Data extract START
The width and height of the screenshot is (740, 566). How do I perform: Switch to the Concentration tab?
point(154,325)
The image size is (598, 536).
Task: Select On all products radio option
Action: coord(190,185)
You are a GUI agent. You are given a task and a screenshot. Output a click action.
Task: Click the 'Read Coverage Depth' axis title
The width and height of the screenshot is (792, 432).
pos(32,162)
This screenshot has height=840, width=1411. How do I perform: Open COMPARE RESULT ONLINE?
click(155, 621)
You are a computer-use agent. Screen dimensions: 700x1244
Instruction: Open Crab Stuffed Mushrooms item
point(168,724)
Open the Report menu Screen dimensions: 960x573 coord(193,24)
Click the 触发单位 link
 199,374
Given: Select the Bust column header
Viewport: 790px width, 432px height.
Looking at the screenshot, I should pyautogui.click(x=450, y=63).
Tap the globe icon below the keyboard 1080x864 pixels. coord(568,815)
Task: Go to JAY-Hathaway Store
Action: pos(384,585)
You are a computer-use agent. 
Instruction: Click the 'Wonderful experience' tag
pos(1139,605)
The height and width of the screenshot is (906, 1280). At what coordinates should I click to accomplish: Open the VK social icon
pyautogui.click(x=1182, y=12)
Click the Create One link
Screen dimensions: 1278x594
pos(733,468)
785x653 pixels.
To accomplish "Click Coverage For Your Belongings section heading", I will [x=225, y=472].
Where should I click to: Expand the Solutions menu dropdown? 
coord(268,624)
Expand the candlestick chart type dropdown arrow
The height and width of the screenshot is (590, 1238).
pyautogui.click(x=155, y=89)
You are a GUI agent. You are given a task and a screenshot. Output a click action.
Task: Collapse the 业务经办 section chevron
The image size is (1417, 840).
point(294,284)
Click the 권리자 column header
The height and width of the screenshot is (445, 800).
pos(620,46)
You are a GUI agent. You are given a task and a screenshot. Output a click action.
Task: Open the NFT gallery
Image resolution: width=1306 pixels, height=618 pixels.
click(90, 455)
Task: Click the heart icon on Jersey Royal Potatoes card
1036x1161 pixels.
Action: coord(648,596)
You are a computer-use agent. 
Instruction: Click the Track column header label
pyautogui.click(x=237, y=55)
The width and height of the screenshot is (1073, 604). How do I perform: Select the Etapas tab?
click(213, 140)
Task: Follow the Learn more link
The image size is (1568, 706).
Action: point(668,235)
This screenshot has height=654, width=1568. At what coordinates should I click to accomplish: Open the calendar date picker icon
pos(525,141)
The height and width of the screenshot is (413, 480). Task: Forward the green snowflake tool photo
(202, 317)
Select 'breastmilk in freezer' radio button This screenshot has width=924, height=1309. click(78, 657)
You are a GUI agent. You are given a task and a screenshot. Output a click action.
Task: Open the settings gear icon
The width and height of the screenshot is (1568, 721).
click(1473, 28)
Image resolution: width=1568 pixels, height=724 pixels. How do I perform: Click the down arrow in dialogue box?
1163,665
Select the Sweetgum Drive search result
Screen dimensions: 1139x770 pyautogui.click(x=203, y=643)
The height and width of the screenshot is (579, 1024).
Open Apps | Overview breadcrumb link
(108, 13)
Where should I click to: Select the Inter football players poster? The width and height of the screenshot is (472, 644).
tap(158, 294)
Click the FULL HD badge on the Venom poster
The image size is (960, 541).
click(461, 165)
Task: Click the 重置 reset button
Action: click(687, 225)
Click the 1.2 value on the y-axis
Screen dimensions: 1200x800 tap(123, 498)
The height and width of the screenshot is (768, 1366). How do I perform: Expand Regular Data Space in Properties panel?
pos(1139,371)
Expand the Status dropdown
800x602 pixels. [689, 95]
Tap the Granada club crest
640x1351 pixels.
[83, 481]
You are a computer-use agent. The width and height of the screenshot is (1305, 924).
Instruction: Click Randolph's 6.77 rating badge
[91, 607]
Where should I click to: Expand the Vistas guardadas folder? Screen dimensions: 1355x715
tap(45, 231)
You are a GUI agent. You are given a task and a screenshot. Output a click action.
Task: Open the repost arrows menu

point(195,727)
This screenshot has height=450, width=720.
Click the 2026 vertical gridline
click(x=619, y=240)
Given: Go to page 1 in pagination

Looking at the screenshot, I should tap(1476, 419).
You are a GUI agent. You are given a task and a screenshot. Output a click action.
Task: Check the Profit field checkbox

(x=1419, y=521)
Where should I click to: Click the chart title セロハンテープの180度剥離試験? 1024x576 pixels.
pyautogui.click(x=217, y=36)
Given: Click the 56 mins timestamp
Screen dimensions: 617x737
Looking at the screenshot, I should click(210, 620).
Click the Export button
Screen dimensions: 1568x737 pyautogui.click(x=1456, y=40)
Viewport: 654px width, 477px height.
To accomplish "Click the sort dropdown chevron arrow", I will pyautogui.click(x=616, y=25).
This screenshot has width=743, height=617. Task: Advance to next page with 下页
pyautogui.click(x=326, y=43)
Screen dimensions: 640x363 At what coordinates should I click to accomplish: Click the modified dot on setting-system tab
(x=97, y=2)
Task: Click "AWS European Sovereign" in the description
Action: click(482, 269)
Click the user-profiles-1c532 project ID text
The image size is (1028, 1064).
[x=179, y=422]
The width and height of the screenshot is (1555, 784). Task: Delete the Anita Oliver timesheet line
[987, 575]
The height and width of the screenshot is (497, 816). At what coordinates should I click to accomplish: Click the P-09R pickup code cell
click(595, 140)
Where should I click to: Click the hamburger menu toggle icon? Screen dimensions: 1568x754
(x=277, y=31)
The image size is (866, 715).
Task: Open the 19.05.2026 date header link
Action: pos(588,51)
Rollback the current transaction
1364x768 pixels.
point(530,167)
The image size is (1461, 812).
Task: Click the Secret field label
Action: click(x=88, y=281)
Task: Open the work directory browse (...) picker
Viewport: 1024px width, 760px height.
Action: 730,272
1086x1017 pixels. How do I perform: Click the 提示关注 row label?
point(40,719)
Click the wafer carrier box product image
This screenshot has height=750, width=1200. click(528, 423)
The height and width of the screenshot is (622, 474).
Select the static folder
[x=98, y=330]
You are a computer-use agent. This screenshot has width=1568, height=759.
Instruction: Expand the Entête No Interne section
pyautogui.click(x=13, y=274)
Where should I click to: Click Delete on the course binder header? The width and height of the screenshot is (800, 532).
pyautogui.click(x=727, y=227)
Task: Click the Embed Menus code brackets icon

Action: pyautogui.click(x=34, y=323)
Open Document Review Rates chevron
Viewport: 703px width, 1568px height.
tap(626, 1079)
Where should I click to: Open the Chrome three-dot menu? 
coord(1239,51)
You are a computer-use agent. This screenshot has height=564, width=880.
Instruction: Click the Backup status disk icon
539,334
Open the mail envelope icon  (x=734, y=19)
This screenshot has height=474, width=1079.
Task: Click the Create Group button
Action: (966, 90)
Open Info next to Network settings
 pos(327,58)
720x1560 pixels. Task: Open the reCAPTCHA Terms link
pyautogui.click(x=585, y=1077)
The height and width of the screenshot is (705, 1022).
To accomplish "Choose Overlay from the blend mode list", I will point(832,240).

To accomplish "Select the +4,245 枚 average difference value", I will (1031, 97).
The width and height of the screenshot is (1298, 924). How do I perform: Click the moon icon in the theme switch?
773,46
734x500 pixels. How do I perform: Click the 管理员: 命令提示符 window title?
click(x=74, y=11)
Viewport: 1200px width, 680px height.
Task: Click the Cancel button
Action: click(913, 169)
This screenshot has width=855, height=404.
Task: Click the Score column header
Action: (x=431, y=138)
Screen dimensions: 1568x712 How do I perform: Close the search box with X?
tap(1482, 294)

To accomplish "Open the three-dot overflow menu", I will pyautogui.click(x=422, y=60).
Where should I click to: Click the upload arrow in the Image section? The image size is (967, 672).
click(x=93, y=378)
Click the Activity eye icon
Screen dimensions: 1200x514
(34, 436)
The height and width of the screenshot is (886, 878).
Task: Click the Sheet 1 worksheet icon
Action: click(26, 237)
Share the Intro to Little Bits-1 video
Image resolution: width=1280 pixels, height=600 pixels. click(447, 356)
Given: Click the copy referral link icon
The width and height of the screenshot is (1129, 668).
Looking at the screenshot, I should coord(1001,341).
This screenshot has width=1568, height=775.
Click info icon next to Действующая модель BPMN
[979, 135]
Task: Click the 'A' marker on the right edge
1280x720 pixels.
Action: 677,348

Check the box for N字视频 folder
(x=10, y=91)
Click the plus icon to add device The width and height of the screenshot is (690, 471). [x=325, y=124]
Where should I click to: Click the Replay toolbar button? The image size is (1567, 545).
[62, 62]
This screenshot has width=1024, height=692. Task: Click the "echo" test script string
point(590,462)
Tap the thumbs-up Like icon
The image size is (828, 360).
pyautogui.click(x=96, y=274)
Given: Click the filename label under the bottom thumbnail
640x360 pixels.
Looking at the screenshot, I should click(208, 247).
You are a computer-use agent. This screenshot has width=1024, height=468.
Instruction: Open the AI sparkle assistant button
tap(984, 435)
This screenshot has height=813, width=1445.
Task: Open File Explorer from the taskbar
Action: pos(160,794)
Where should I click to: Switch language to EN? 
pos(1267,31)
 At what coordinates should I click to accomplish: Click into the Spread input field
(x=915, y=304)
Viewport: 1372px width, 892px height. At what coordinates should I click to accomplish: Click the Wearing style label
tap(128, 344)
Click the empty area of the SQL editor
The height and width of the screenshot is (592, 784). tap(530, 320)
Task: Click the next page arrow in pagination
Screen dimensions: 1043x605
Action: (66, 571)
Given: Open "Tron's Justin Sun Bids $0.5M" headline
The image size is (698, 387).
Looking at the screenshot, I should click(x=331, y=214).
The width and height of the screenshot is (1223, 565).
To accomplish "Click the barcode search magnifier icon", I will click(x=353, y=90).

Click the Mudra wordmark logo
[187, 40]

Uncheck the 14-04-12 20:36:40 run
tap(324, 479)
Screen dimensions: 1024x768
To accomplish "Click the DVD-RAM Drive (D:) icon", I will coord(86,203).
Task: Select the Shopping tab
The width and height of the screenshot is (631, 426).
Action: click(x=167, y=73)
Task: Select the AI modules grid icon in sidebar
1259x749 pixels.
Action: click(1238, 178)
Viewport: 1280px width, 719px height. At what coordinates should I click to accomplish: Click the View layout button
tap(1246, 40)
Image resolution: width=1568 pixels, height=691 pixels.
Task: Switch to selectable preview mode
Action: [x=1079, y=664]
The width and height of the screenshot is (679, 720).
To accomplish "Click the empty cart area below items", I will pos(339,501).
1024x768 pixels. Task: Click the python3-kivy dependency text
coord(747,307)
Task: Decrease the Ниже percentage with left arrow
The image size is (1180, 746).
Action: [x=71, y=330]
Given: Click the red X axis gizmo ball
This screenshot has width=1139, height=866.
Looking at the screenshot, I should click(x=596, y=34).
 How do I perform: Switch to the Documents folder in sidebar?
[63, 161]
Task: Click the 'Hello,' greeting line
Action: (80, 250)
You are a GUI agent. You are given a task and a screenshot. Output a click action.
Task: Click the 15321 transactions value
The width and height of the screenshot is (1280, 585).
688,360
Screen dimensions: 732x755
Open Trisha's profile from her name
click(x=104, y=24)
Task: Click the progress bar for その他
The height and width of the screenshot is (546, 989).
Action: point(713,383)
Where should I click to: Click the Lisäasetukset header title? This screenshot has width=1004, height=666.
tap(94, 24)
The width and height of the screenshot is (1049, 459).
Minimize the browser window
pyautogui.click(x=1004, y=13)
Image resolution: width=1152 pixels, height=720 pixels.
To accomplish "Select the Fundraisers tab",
Data extract END
» What is needed
All lines in the entries above that include "Coverage" should be found and copied.

» Task output
Task: Click the 'Read Coverage Depth' axis title
To accomplish "Click Coverage For Your Belongings section heading", I will [x=225, y=472].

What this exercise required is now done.